The circumstances of the IDF withdrawal from South Lebanon, without casualties, are not expected to recur here. Meanwhile, the hope that dispersing mass demonstrations and ousting barricaded protesters will culminate in scratched faces and sprained legs is an illusion. Rocks kill, as do billy clubs. And all these even before the "radical scenarios" the IDF hates to talk about: firing at soldiers and police (and returning fire), assassination of public figures, massacres in Palestinian villages, and everything that might happen in their aftermath.
The medical preparations are just one angle and, if implemented, the most costly of the IDF's problems ahead of the evacuation. Training has suffered: certain supplementary training for officers' courses has been slashed by around a quarter. On the naive assumption that the cadets do indeed need the full duration of the courses and their complete contents to become perfect second lieutenants, this means that the IDF will be getting only three-quarter officers.
Also disrupted are the lives of 18-year olds who were scheduled to begin their compulsory military service in the next few days in infantry units and were surprised last week to get an unsolicited draft deferral until November. The IDF's training system will be too busy in coming months to induct, sort and train them.

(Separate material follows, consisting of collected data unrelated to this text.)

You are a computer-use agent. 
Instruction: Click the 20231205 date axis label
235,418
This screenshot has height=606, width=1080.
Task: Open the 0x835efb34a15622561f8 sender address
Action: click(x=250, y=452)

For too many years, the IDF was overly committed to the settlers and avoided enforcing the law on them; it is good the IDF finally has a chief of staff who, contrary to his four predecessors, did not serve in the territories as command GOC or a division commander. The recycling of the slogan "The IDF doesn't choose its missions" also conceals the IDF's failure to choose its own forces, to suit troops to tasks. The IDF brought upon itself the joint trouble of refusal and rabbinate, in conscripted service and the reserves. Last year, its top brass responded negatively, even contemptuously, to an outside proposal to use only career army personnel for the evacuation. Units composed of career army troops were built up after an expensive delay and sparingly.
The army habitually strives for "maneuverability," for "depth" and for "reserves." All these will not be available in Gaza. In the narrow funnel of the Strip's roads and outskirts, the IDF will have difficulty maneuvering, while being exposed to Palestinian fire and clashes with protesters. The front's handful of kilometers, which grew only a little by the closure of the adjacent territories belonging to western Negev kibbutzim, do not enable any depth for toeholds and movement. Reserves are also evidently pressed.
In recent weeks, the General Staff was forced to instruct the military branches land, air and sea to allocate additional officers and sergeants-major to three or more additional brigades. These will carry on routinely but will be on call to get ready, move and seal breaches, for instance, as a temporary substitute for Border Police forces in the Jerusalem district that will be called up for an emergency operation on the Temple Mount or the West Bank. One commander of these paper brigades is an officer from the antiaircraft deployment, Colonel Haim Moria, who was the first commander of the Herev Magen battalion the army's version of the Arrow. Instead of readiness to intercept Scud and Shihab missiles, Moria will on alert to oversee aircraft technicians, quartermasters and computer experts, should the evacuation become messy.
The Bush administration made tremendous efforts in recent months to coordinate a peaceful evacuation, but is now realizing that there is slim chance of a common and binding denominator among Mahmoud Abbas, Mohammed Dahlan, Nasser Yousef, Ramadan Shalah of Islamic Jihad, and Khaled Mashal of Hamas. That is the concern underlying the secretary of state's urgent mission. But even if she accomplishes something here, Rice will not be able to help Colonel Dr. Yitzhak Kreiss, chief medical officer of the Southern Command, who is in charge of caring for evacuation casualties.